- **Your instructions**: Repeat the records in full, exactly.

- **Input data**:
*** Block opens ***

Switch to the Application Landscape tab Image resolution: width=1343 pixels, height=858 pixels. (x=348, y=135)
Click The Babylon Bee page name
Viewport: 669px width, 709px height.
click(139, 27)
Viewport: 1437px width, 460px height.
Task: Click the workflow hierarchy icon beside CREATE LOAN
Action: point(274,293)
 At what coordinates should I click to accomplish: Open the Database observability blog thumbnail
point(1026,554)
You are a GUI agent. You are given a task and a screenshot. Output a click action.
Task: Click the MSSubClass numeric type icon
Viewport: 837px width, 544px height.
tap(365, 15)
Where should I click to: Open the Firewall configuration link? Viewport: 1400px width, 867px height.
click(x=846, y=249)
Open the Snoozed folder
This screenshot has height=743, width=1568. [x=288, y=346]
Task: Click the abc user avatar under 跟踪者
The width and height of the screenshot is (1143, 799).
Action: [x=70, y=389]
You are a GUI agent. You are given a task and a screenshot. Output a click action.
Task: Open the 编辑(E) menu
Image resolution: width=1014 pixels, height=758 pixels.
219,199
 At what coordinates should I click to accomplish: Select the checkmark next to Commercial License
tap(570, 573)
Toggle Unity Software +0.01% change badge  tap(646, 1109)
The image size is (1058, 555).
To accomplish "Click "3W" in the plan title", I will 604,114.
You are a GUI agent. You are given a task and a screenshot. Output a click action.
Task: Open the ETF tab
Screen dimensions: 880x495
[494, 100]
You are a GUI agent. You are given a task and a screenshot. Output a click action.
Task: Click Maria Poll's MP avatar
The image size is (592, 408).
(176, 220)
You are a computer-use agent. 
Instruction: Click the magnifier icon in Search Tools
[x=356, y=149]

*** Block closes ***

- **Answer space**:
Switch to the Application Landscape tab Image resolution: width=1343 pixels, height=858 pixels. (x=348, y=135)
Click The Babylon Bee page name
Viewport: 669px width, 709px height.
click(139, 27)
Viewport: 1437px width, 460px height.
Task: Click the workflow hierarchy icon beside CREATE LOAN
Action: point(274,293)
 At what coordinates should I click to accomplish: Open the Database observability blog thumbnail
point(1026,554)
You are a GUI agent. You are given a task and a screenshot. Output a click action.
Task: Click the MSSubClass numeric type icon
Viewport: 837px width, 544px height.
tap(365, 15)
Where should I click to: Open the Firewall configuration link? Viewport: 1400px width, 867px height.
click(x=846, y=249)
Open the Snoozed folder
This screenshot has height=743, width=1568. [x=288, y=346]
Task: Click the abc user avatar under 跟踪者
The width and height of the screenshot is (1143, 799).
Action: [x=70, y=389]
You are a GUI agent. You are given a task and a screenshot. Output a click action.
Task: Open the 编辑(E) menu
Image resolution: width=1014 pixels, height=758 pixels.
219,199
 At what coordinates should I click to accomplish: Select the checkmark next to Commercial License
tap(570, 573)
Toggle Unity Software +0.01% change badge  tap(646, 1109)
The image size is (1058, 555).
To accomplish "Click "3W" in the plan title", I will 604,114.
You are a GUI agent. You are given a task and a screenshot. Output a click action.
Task: Open the ETF tab
Screen dimensions: 880x495
[494, 100]
You are a GUI agent. You are given a task and a screenshot. Output a click action.
Task: Click Maria Poll's MP avatar
The image size is (592, 408).
(176, 220)
You are a computer-use agent. 
Instruction: Click the magnifier icon in Search Tools
[x=356, y=149]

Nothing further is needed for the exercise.